▶ **Short exercise**
Rewrite the data below as a JSON list of strings, with one string for each line and no entries for blank lines.
═════ The input ═════
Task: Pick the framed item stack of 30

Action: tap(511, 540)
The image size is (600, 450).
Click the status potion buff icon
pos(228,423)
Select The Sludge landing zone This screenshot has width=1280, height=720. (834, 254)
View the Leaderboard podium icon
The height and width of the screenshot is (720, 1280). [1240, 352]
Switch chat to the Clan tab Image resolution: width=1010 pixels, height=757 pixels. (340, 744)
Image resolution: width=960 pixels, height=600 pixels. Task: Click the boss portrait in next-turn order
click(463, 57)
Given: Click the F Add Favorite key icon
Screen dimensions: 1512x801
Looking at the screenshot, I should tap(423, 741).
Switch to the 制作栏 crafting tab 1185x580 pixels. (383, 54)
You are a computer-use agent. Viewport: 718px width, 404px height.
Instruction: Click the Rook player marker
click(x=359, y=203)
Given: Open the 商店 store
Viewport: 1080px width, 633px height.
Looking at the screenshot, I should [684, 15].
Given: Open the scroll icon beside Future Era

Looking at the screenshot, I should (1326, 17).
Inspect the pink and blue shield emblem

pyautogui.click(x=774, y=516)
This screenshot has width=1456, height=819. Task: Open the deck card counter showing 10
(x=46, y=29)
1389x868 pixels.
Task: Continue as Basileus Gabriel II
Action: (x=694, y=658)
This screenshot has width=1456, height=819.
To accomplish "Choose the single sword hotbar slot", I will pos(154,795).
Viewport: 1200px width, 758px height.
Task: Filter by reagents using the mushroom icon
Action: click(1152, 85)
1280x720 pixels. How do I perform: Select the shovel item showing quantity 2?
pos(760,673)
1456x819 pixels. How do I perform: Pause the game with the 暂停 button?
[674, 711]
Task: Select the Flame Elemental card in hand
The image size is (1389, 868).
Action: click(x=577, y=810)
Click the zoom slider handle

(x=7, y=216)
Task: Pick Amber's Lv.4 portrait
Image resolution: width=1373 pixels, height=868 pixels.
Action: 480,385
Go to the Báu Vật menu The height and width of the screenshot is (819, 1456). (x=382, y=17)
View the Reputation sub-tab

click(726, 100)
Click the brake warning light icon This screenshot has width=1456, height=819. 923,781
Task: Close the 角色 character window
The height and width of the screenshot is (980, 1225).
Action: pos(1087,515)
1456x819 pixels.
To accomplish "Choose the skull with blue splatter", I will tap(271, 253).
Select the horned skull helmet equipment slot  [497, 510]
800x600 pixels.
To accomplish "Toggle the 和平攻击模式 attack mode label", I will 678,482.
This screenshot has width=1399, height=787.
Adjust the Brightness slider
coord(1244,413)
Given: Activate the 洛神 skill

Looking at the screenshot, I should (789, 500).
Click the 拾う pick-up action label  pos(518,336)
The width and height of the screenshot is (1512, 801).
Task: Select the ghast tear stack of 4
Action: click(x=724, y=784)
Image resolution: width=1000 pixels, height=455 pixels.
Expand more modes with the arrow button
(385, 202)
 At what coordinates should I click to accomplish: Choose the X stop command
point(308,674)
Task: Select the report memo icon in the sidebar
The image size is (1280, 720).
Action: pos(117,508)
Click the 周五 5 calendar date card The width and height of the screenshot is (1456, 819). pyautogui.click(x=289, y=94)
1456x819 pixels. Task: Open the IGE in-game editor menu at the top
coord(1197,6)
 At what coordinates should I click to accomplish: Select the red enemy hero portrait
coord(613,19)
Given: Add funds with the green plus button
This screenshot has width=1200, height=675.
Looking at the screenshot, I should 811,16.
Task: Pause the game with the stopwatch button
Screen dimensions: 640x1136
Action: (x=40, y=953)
═════
▶ **Full response**
[
  "Task: Pick the framed item stack of 30",
  "Action: tap(511, 540)",
  "The image size is (600, 450).",
  "Click the status potion buff icon",
  "pos(228,423)",
  "Select The Sludge landing zone This screenshot has width=1280, height=720. (834, 254)",
  "View the Leaderboard podium icon",
  "The height and width of the screenshot is (720, 1280). [1240, 352]",
  "Switch chat to the Clan tab Image resolution: width=1010 pixels, height=757 pixels. (340, 744)",
  "Image resolution: width=960 pixels, height=600 pixels. Task: Click the boss portrait in next-turn order",
  "click(463, 57)",
  "Given: Click the F Add Favorite key icon",
  "Screen dimensions: 1512x801",
  "Looking at the screenshot, I should tap(423, 741).",
  "Switch to the 制作栏 crafting tab 1185x580 pixels. (383, 54)",
  "You are a computer-use agent. Viewport: 718px width, 404px height.",
  "Instruction: Click the Rook player marker",
  "click(x=359, y=203)",
  "Given: Open the 商店 store",
  "Viewport: 1080px width, 633px height.",
  "Looking at the screenshot, I should [684, 15].",
  "Given: Open the scroll icon beside Future Era",
  "Looking at the screenshot, I should (1326, 17).",
  "Inspect the pink and blue shield emblem",
  "pyautogui.click(x=774, y=516)",
  "This screenshot has width=1456, height=819. Task: Open the deck card counter showing 10",
  "(x=46, y=29)",
  "1389x868 pixels.",
  "Task: Continue as Basileus Gabriel II",
  "Action: (x=694, y=658)",
  "This screenshot has width=1456, height=819.",
  "To accomplish \"Choose the single sword hotbar slot\", I will pos(154,795).",
  "Viewport: 1200px width, 758px height.",
  "Task: Filter by reagents using the mushroom icon",
  "Action: click(1152, 85)",
  "1280x720 pixels. How do I perform: Select the shovel item showing quantity 2?",
  "pos(760,673)",
  "1456x819 pixels. How do I perform: Pause the game with the 暂停 button?",
  "[674, 711]",
  "Task: Select the Flame Elemental card in hand",
  "The image size is (1389, 868).",
  "Action: click(x=577, y=810)",
  "Click the zoom slider handle",
  "(x=7, y=216)",
  "Task: Pick Amber's Lv.4 portrait",
  "Image resolution: width=1373 pixels, height=868 pixels.",
  "Action: 480,385",
  "Go to the Báu Vật menu The height and width of the screenshot is (819, 1456). (x=382, y=17)",
  "View the Reputation sub-tab",
  "click(726, 100)",
  "Click the brake warning light icon This screenshot has width=1456, height=819. 923,781",
  "Task: Close the 角色 character window",
  "The height and width of the screenshot is (980, 1225).",
  "Action: pos(1087,515)",
  "1456x819 pixels.",
  "To accomplish \"Choose the skull with blue splatter\", I will tap(271, 253).",
  "Select the horned skull helmet equipment slot  [497, 510]",
  "800x600 pixels.",
  "To accomplish \"Toggle the 和平攻击模式 attack mode label\", I will 678,482.",
  "This screenshot has width=1399, height=787.",
  "Adjust the Brightness slider",
  "coord(1244,413)",
  "Given: Activate the 洛神 skill",
  "Looking at the screenshot, I should (789, 500).",
  "Click the 拾う pick-up action label  pos(518,336)",
  "The width and height of the screenshot is (1512, 801).",
  "Task: Select the ghast tear stack of 4",
  "Action: click(x=724, y=784)",
  "Image resolution: width=1000 pixels, height=455 pixels.",
  "Expand more modes with the arrow button",
  "(385, 202)",
  " At what coordinates should I click to accomplish: Choose the X stop command",
  "point(308,674)",
  "Task: Select the report memo icon in the sidebar",
  "The image size is (1280, 720).",
  "Action: pos(117,508)",
  "Click the 周五 5 calendar date card The width and height of the screenshot is (1456, 819). pyautogui.click(x=289, y=94)",
  "1456x819 pixels. Task: Open the IGE in-game editor menu at the top",
  "coord(1197,6)",
  " At what coordinates should I click to accomplish: Select the red enemy hero portrait",
  "coord(613,19)",
  "Given: Add funds with the green plus button",
  "This screenshot has width=1200, height=675.",
  "Looking at the screenshot, I should 811,16.",
  "Task: Pause the game with the stopwatch button",
  "Screen dimensions: 640x1136",
  "Action: (x=40, y=953)"
]